▸ DO THIS
Copy the data below line for line, without changing a single character.
• • •
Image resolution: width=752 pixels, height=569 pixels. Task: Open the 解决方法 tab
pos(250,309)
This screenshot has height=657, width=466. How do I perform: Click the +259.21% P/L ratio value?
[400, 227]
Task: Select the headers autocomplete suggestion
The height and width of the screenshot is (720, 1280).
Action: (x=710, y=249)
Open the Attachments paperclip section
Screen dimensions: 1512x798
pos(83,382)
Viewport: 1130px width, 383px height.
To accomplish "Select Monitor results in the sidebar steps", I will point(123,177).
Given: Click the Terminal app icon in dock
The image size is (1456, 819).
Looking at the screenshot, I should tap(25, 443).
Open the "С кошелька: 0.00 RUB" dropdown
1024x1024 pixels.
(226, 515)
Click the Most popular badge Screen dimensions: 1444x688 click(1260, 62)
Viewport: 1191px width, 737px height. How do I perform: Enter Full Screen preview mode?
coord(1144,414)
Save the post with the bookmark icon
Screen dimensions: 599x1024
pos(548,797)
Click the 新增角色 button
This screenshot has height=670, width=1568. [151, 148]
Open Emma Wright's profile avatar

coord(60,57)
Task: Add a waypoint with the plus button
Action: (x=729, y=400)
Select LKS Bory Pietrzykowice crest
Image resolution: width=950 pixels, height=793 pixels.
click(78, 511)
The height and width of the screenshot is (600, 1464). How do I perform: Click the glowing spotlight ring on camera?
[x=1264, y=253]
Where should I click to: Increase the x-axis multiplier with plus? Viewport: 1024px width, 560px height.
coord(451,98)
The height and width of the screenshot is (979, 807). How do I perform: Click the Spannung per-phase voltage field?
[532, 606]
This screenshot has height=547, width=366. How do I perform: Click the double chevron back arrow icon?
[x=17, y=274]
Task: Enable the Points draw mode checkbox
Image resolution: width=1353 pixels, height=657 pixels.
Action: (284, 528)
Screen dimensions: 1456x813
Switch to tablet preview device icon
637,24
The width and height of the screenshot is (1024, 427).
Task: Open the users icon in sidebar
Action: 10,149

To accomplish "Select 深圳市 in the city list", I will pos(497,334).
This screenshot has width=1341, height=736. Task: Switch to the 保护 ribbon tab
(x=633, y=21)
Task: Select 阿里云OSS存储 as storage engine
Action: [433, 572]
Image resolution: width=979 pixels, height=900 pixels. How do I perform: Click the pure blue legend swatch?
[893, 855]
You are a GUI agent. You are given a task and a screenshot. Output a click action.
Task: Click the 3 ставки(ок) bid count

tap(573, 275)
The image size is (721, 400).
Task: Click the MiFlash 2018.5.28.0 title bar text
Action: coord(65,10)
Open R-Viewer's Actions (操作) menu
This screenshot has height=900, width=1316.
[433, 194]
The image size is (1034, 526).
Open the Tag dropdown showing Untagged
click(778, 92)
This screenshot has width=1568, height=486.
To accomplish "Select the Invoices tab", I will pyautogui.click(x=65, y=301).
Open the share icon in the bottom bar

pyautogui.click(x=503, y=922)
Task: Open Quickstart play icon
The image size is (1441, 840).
• • •
▸ TASK SOLUTION
Image resolution: width=752 pixels, height=569 pixels. Task: Open the 解决方法 tab
pos(250,309)
This screenshot has height=657, width=466. How do I perform: Click the +259.21% P/L ratio value?
[400, 227]
Task: Select the headers autocomplete suggestion
The height and width of the screenshot is (720, 1280).
Action: (x=710, y=249)
Open the Attachments paperclip section
Screen dimensions: 1512x798
pos(83,382)
Viewport: 1130px width, 383px height.
To accomplish "Select Monitor results in the sidebar steps", I will point(123,177).
Given: Click the Terminal app icon in dock
The image size is (1456, 819).
Looking at the screenshot, I should tap(25, 443).
Open the "С кошелька: 0.00 RUB" dropdown
1024x1024 pixels.
(226, 515)
Click the Most popular badge Screen dimensions: 1444x688 click(1260, 62)
Viewport: 1191px width, 737px height. How do I perform: Enter Full Screen preview mode?
coord(1144,414)
Save the post with the bookmark icon
Screen dimensions: 599x1024
pos(548,797)
Click the 新增角色 button
This screenshot has height=670, width=1568. [151, 148]
Open Emma Wright's profile avatar

coord(60,57)
Task: Add a waypoint with the plus button
Action: (x=729, y=400)
Select LKS Bory Pietrzykowice crest
Image resolution: width=950 pixels, height=793 pixels.
click(78, 511)
The height and width of the screenshot is (600, 1464). How do I perform: Click the glowing spotlight ring on camera?
[x=1264, y=253]
Where should I click to: Increase the x-axis multiplier with plus? Viewport: 1024px width, 560px height.
coord(451,98)
The height and width of the screenshot is (979, 807). How do I perform: Click the Spannung per-phase voltage field?
[532, 606]
This screenshot has height=547, width=366. How do I perform: Click the double chevron back arrow icon?
[x=17, y=274]
Task: Enable the Points draw mode checkbox
Image resolution: width=1353 pixels, height=657 pixels.
Action: (284, 528)
Screen dimensions: 1456x813
Switch to tablet preview device icon
637,24
The width and height of the screenshot is (1024, 427).
Task: Open the users icon in sidebar
Action: 10,149

To accomplish "Select 深圳市 in the city list", I will pos(497,334).
This screenshot has width=1341, height=736. Task: Switch to the 保护 ribbon tab
(x=633, y=21)
Task: Select 阿里云OSS存储 as storage engine
Action: [433, 572]
Image resolution: width=979 pixels, height=900 pixels. How do I perform: Click the pure blue legend swatch?
[893, 855]
You are a GUI agent. You are given a task and a screenshot. Output a click action.
Task: Click the 3 ставки(ок) bid count

tap(573, 275)
The image size is (721, 400).
Task: Click the MiFlash 2018.5.28.0 title bar text
Action: coord(65,10)
Open R-Viewer's Actions (操作) menu
This screenshot has height=900, width=1316.
[433, 194]
The image size is (1034, 526).
Open the Tag dropdown showing Untagged
click(778, 92)
This screenshot has width=1568, height=486.
To accomplish "Select the Invoices tab", I will pyautogui.click(x=65, y=301).
Open the share icon in the bottom bar

pyautogui.click(x=503, y=922)
Task: Open Quickstart play icon
The image size is (1441, 840).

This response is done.